Non sappiamo quanto è strategica quella zona per la Russia?
calcando un po' molto, direi.

comunque, la zona strategica per la Russia è la Crimea; infatti quella se la sono presa, e non c'è stata grande reazione occidentale proprio perché non c'era proporzione tra la necessità strategica e la compressione delle regole.

da lì in poi, Putin si è fatto trascinare (sbagliando il calcolo) ed è finito con poca possibilità di manovra.

se i paesi occidentali (alcuni) hanno fatto accordi, però nessuno ha mandato truppe;
mentre da parte russa sono comparse immediatamente le forze speciali dentro il territorio ucraino.
mettere le due azioni, quella dei tentativi di accordi commerciali con quella militare, sullo stesso piano mi pare sbagliato
 
belpietro ha scritto:
renatom ha scritto:
E invece noi, democrazie occidentali, siamo tutti buoni.
io personalmente sono pacifico.
tu?
le democrazie occidentali con tutti i loro difetti hanno un sistema di controllo da parte dell'opinione pubblica (e un accesso alle informazioni diffuse) che tende a tirare indietro piuttosto che a spingere.
chissà perché , in Russia si parla di bloccare fessbuc ma in Europa non si parla di oscurare "controinformazione" o la rete
però per qualcuno la disinformazione la fanno le democrazie occidentali ...

di carri armati tedeschi o polacchi dentro l'ucraina non ne hanno parlato nemmeno i russi. saranno così ingenui da non averli visti?

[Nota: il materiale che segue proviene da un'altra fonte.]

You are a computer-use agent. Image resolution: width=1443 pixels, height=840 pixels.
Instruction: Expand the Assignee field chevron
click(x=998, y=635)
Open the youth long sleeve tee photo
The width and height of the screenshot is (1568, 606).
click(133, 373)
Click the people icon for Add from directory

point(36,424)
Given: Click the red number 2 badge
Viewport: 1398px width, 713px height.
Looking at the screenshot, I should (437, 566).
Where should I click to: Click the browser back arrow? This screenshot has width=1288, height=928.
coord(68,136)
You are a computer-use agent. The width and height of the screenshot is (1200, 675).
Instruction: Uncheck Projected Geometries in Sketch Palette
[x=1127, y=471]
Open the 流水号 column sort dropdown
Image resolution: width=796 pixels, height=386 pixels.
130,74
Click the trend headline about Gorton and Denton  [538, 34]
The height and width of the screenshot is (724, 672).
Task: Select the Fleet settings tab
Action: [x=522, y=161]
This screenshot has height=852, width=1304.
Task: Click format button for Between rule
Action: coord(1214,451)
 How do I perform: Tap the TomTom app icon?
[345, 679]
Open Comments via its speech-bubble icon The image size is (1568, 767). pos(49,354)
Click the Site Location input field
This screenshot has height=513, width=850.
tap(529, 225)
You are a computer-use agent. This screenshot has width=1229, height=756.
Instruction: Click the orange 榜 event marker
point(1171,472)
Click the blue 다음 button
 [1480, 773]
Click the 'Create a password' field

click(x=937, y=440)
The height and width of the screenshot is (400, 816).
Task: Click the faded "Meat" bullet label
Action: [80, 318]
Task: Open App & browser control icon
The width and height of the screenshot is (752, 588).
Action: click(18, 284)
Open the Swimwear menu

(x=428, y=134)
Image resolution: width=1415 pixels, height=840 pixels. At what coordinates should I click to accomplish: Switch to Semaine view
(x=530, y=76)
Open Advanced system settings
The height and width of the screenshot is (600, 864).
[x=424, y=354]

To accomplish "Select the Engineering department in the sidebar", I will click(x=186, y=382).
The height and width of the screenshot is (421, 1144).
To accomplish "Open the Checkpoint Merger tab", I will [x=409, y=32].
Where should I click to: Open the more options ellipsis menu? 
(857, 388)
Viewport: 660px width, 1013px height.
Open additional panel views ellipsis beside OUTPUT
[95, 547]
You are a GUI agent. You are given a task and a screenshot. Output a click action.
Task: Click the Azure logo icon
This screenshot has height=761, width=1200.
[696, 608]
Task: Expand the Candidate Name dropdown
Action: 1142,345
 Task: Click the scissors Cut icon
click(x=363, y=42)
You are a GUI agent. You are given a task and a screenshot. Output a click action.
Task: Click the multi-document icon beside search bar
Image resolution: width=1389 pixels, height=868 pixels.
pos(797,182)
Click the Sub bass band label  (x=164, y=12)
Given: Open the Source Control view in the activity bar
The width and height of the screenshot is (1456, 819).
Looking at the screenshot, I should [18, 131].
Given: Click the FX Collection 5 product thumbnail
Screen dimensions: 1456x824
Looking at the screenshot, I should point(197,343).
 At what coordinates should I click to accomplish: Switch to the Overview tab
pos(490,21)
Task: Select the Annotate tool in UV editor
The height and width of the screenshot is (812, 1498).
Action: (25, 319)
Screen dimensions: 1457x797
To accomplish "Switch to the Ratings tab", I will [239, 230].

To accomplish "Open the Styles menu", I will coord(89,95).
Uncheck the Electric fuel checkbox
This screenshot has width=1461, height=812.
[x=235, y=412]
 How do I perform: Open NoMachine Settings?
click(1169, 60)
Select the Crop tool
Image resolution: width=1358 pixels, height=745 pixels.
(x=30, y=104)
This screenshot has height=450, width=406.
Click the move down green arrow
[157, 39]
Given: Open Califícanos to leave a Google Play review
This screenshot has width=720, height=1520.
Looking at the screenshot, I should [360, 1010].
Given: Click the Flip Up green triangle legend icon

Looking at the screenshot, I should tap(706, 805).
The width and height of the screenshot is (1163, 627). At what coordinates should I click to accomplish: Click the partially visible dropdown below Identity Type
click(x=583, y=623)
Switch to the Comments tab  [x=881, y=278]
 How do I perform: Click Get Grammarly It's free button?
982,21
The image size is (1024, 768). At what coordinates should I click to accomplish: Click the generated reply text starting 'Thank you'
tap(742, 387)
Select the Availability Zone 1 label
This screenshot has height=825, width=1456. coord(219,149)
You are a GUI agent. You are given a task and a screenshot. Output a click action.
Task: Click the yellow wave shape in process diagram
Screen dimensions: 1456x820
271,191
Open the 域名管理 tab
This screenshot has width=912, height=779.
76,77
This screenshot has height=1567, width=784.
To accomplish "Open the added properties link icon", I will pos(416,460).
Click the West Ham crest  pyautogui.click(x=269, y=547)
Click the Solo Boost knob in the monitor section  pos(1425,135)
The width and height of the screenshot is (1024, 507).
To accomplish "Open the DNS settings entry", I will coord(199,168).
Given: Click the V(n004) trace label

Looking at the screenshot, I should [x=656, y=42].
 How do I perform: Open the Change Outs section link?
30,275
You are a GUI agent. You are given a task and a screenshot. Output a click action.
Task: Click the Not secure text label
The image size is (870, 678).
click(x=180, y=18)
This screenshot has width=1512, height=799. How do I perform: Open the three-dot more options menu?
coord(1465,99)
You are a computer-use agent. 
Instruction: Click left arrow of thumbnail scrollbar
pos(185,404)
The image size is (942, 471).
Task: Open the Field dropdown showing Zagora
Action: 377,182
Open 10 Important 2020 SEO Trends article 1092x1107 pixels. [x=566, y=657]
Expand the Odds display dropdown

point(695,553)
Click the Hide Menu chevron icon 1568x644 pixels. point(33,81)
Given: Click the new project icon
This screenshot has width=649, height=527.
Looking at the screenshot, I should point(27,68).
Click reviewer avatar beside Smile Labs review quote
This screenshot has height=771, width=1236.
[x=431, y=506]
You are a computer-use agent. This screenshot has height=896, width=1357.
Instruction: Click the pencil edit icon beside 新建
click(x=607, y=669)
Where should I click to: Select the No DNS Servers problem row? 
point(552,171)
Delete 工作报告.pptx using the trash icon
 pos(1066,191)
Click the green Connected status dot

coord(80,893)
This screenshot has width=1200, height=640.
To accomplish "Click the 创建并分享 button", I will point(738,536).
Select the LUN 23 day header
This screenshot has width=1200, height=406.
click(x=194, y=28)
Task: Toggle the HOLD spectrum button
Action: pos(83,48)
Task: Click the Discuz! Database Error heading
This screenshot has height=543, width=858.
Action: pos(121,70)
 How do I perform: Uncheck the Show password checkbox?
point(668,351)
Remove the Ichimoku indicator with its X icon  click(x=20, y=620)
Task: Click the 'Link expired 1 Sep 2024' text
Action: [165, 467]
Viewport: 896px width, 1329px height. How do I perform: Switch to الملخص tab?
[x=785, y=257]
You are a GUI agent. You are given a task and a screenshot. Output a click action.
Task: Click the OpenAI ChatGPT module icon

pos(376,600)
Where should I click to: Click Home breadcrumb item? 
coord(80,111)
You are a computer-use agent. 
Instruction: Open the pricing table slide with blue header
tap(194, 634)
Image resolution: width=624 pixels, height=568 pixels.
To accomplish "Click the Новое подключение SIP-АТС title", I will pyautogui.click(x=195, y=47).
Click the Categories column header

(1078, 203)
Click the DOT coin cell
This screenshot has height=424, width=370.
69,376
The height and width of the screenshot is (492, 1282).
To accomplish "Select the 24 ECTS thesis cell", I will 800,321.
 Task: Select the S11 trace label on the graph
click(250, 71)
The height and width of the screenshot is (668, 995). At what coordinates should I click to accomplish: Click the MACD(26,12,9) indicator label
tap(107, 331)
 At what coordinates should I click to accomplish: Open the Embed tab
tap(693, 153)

oppure semplicemente qui da una parte c'è chi (per legittimi e comprensibili interessi, non per cattiveria) ha infiltrato un Paese straniero prima con truppe senza insegne e poi con militari in uniforme, e dall'altra parte c'è chi (per legittimi e comprensibili interessi opposti, non per bontà) sta cercando con mezzi vari di spegnere il focolaio

Strano in effetti che l' esercìito di un paese di 50.000.000
di abitanti non riesca a sgominare 4 gatti indipendisti.
Si aprono grandi speranze per il Veneto indipendentista :D
 
belpietro ha scritto:
renatom ha scritto:
Calcando un po' la versione dei fatti

Non sappiamo quanto è strategica quella zona per la Russia?
calcando un po' molto, direi.

comunque, la zona strategica per la Russia è la Crimea; infatti quella se la sono presa, e non c'è stata grande reazione occidentale proprio perché non c'era proporzione tra la necessità strategica e la compressione delle regole.

da lì in poi, Putin si è fatto trascinare (sbagliando il calcolo) ed è finito con poca possibilità di manovra.

se i paesi occidentali (alcuni) hanno fatto accordi, però nessuno ha mandato truppe;
mentre da parte russa sono comparse immediatamente le forze speciali dentro il territorio ucraino.
mettere le due azioni, quella dei tentativi di accordi commerciali con quella militare, sullo stesso piano mi pare sbagliato

beh ;) ...... io avevo anticipato che Putin fa un po' quel che gli pare,
alla facccia delle pere ai mugiki di scarsa qualita'.....
Adesso sta semplicemente cercando di unire la
Santa madre Russia alla Crimea
 
Comunque eravamo partiti dalla parzialità dell'informazione dei TG in particolare e, su quella, mi sembra che ci sia poco da discutere.
Poi, certo,chi si vuole fare un'opinione più precisa, ne ha sicuramente i mezzi, ma non tutti hanno il tempo/voglia di farlo.

Sui fatti, ognuno può avere una opinione legittimamente diversa.